Tra chi esulta, in modo anche scomposto, per l’operazione di polizia del pensiero di Facebook (già, ma chi è Facebook? Chi decide, chi fa partire gli oscuramenti? Non si sa, l’azienda non si dice, bella democrazia) si distinguono marxisti-leninisti veraci come Laura Boldrini e Valeria Fedeli, le quali avvertono: bene ma non basta, subito una legge per impedire a questi soggetti di parlare, di palesarsi, di esistere. Con loro, pseudointellettuali, artistucoli, fanatici, gente che, nel nome dell’antifascismo, non si fa problemi, se è il caso, a sfilare con frange estreme di esagitati da centro sociale anarcoide insurrezionalista, buoni a nulla ma capaci di tutto. È gente nota per la propria tolleranza a senso unico. Come mai a Chef Rubio, cuoco rivoluzionario, che vuole l’estinzione di Israele e l’eliminazione dei sovranisti, nessuno tocca niente? È la prima volta che i postcompagni, sempre un po’ compagni, del Pd e i suoi derivati inneggiano alla totale, incontrollata autorità di una società privata invece di demonizzarla in favore del potere pubblico. Una bella dimostrazione di potenza, senza dubbio: perfino Facebook Italia si adegua ai desiderata del nuovo Politburo. La sinistra in terza media delle Fedeli, le Bellanova, gli Zingaretti (e, invero, moltissimi altri, colti per autodefinizione) si sdegna, minaccia di morte chi si permetta anche la più garbata ironia su abiti da cerimonia o titoli di studio, ma torna sprezzante, volgare se a migliaia esercitano la liturgia sulla quale il populismo socialcomunista si è retto per tutto il dopoguerra repubblicano, vale a dire protestano in piazza: “Ignoranti da terza media, sottosviluppati, decerebrati” sono le attenzioni più delicate, più riferibili lette sui social dai buoni, i restiamo umani, i facciamo rete che non tollerano obiezioni sui curriculum rossi.

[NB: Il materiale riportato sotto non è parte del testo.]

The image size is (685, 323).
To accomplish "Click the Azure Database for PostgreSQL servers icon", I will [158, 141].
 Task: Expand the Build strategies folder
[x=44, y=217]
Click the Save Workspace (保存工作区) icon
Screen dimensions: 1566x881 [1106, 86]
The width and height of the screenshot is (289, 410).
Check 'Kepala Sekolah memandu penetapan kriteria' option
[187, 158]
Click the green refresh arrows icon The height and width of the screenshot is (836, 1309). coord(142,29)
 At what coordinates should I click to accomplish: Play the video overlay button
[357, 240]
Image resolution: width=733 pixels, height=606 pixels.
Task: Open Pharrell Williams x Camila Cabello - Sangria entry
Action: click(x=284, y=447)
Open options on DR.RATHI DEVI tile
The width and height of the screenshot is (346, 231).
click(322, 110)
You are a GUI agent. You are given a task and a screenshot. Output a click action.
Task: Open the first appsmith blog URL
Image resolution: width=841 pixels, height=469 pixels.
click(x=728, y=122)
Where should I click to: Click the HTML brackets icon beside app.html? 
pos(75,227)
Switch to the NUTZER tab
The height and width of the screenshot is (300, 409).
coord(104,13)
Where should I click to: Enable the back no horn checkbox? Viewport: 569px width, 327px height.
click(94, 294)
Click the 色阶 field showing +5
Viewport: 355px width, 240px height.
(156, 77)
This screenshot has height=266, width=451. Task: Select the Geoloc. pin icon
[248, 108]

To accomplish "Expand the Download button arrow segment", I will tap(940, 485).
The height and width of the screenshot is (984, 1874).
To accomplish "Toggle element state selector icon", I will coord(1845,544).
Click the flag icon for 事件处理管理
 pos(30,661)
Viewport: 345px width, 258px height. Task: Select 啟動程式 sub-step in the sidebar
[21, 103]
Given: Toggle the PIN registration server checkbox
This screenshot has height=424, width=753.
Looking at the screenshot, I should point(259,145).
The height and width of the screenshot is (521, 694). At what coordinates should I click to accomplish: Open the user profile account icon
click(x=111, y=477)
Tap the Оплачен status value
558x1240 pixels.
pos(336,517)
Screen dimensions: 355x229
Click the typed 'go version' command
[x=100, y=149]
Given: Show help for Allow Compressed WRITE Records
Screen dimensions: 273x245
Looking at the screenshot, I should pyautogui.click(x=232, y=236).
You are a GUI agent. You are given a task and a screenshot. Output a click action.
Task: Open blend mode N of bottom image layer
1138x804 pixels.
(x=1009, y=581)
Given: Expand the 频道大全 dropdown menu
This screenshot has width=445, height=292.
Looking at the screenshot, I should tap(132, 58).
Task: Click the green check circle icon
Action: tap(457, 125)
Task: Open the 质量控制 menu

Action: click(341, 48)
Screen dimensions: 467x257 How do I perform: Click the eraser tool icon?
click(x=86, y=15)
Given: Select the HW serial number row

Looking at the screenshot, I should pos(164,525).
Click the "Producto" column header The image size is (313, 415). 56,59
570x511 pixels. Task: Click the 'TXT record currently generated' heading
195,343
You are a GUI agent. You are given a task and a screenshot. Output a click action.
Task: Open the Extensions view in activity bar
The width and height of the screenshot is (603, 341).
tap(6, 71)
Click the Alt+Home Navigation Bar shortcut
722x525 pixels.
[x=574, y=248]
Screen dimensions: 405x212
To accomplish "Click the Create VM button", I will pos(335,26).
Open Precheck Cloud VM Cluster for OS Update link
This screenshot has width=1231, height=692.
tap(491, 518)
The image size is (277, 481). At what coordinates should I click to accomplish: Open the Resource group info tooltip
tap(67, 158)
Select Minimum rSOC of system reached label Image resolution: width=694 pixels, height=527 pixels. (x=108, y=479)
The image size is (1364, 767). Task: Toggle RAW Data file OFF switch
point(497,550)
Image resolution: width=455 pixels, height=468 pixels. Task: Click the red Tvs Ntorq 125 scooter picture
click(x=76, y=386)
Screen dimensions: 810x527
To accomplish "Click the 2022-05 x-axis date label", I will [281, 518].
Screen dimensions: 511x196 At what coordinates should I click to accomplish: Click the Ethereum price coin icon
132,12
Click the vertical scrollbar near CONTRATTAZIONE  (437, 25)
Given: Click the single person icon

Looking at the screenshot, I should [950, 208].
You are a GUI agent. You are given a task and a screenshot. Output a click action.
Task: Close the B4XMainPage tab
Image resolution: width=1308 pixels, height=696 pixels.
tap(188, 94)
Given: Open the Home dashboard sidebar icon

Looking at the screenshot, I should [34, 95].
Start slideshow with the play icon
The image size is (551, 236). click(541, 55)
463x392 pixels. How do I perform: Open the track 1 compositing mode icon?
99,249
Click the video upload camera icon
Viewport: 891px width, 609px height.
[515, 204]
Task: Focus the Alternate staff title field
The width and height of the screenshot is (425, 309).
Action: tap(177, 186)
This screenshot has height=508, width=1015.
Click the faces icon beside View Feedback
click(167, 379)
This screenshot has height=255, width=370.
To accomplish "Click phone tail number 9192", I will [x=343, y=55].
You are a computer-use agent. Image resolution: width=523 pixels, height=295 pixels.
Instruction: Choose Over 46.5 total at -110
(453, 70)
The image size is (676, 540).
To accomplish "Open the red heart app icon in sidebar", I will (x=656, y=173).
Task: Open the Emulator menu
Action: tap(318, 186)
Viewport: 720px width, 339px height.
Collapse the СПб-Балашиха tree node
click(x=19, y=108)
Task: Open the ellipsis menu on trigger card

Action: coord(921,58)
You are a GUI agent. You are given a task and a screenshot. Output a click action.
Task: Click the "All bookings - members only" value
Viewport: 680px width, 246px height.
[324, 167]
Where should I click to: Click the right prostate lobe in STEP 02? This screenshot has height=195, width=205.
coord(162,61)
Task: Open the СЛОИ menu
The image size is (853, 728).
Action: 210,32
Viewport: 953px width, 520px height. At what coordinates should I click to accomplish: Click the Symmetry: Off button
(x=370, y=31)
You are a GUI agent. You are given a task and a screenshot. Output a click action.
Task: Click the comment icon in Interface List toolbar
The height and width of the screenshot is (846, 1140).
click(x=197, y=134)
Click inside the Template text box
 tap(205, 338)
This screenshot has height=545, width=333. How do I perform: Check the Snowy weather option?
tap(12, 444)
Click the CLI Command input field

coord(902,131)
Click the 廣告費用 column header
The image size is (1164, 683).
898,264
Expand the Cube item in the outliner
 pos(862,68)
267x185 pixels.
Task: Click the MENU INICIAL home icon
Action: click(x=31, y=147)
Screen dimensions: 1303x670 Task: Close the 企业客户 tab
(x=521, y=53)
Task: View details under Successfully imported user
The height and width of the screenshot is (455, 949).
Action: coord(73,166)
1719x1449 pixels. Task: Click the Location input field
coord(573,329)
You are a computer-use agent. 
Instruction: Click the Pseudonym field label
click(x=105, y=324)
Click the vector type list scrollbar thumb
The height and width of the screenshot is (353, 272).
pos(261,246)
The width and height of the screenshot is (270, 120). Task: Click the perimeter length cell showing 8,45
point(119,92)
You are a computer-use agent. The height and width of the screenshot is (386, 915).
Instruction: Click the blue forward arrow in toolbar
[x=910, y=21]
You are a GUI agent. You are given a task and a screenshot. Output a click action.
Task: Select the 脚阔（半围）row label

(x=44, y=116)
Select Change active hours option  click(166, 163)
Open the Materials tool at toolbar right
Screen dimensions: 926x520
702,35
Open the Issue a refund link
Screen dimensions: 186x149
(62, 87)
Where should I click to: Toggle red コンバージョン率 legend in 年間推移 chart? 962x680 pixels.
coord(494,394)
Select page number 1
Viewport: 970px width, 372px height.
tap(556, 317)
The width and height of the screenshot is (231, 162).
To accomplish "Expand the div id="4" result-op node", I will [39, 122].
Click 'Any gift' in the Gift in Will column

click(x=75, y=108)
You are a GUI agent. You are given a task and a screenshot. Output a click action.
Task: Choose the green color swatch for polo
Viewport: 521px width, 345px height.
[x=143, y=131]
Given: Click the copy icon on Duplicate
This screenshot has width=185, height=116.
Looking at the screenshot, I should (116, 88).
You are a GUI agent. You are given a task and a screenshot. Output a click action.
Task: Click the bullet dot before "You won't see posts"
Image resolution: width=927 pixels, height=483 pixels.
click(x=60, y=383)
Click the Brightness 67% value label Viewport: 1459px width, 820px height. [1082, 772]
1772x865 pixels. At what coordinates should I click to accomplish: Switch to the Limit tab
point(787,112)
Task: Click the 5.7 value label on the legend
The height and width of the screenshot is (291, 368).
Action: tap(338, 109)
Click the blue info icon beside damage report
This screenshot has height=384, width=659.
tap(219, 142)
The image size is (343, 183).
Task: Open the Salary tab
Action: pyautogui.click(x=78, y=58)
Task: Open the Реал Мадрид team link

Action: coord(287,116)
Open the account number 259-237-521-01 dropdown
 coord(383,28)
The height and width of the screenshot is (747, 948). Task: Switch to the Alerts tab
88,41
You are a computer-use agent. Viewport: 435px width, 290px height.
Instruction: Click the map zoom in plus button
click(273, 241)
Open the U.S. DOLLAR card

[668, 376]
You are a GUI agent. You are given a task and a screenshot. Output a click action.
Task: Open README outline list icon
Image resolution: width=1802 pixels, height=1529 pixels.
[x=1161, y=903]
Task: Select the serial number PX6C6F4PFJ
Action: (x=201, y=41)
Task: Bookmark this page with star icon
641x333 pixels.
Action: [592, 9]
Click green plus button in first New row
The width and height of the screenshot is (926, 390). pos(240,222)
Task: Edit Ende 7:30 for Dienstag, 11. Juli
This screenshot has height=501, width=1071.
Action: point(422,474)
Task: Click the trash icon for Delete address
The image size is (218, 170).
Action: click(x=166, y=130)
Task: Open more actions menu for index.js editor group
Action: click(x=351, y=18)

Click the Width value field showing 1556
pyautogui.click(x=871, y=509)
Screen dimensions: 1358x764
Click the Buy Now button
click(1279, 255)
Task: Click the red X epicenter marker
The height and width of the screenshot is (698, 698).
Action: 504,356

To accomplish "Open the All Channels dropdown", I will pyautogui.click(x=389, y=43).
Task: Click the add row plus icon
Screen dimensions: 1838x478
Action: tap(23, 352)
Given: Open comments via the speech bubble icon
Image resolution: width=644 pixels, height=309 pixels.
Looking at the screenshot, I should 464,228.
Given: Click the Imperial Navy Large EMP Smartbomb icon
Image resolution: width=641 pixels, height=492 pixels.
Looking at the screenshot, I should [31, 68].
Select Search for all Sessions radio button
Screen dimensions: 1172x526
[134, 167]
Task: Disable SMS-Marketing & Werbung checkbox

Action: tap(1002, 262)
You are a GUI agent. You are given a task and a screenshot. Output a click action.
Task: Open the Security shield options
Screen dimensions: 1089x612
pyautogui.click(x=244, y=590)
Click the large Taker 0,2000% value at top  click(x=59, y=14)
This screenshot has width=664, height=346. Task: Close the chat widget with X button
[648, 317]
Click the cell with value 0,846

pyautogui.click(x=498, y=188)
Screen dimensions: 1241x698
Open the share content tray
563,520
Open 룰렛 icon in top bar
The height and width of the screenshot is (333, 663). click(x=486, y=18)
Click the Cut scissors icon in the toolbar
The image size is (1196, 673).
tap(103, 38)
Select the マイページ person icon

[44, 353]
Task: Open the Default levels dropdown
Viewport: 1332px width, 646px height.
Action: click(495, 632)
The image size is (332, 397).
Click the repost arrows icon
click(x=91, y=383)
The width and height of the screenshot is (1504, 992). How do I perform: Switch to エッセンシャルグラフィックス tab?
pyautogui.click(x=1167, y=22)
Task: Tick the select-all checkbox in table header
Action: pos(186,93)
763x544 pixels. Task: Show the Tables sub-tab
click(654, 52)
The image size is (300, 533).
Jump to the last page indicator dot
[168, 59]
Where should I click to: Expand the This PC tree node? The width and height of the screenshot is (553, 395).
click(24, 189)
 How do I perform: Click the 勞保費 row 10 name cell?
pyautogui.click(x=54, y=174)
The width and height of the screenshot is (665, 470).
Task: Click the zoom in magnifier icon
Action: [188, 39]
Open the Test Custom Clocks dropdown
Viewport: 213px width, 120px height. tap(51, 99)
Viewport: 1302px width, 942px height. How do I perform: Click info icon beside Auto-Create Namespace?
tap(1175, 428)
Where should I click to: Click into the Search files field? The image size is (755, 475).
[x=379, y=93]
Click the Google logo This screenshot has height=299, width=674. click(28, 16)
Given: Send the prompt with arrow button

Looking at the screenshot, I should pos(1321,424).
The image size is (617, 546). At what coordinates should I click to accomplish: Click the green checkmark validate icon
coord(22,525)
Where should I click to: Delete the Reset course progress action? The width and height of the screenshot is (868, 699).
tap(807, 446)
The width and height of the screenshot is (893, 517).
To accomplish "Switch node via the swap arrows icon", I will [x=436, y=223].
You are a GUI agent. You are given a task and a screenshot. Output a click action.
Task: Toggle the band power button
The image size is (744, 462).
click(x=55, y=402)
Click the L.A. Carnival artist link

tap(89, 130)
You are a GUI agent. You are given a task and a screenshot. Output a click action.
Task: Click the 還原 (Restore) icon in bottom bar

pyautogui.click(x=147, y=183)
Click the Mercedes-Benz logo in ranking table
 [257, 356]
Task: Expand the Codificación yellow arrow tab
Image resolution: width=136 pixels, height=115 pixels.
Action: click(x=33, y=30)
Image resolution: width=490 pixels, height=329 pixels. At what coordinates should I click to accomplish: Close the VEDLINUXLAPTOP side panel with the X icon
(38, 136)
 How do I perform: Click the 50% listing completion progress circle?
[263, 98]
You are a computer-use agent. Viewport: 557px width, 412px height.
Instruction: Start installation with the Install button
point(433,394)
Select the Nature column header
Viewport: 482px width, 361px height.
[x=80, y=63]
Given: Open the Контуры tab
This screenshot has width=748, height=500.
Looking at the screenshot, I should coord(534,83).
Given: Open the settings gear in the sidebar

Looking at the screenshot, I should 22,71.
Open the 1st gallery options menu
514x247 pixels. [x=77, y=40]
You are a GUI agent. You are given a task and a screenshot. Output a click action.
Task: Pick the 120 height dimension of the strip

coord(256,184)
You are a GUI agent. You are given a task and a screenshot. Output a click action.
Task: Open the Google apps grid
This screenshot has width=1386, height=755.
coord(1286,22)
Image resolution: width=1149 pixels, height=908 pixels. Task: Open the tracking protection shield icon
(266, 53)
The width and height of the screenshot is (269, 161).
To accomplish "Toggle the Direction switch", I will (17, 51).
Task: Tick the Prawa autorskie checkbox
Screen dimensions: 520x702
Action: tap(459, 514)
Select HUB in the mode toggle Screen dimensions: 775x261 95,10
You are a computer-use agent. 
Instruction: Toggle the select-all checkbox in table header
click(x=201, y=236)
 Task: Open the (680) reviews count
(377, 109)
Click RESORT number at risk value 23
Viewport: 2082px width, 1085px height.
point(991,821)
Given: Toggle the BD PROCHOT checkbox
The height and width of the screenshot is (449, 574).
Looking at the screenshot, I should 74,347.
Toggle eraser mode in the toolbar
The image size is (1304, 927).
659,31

Sbaglia chi se la cava osservando che “per qualche fascista in meno su Facebook c’è solo da rallegrarsi”. Non solo perché, dai neofascisti, la censura si va estendendo su chiunque in odor di dissidenza, cattolici non bergogliani, leghisti, sovranisti, conservatori. Ma anche perché questo processo alle intenzioni, alla stessa esistenza “virtuale”, ma neanche troppo, è un vaso di Pandora, difficile da chiudere una volta spalancato. Insomma domani potrebbe toccare anche a loro, secondo il glorioso copione delle purghe sovietiche, cinesi, cambiogane o semplicemente post sessantottine.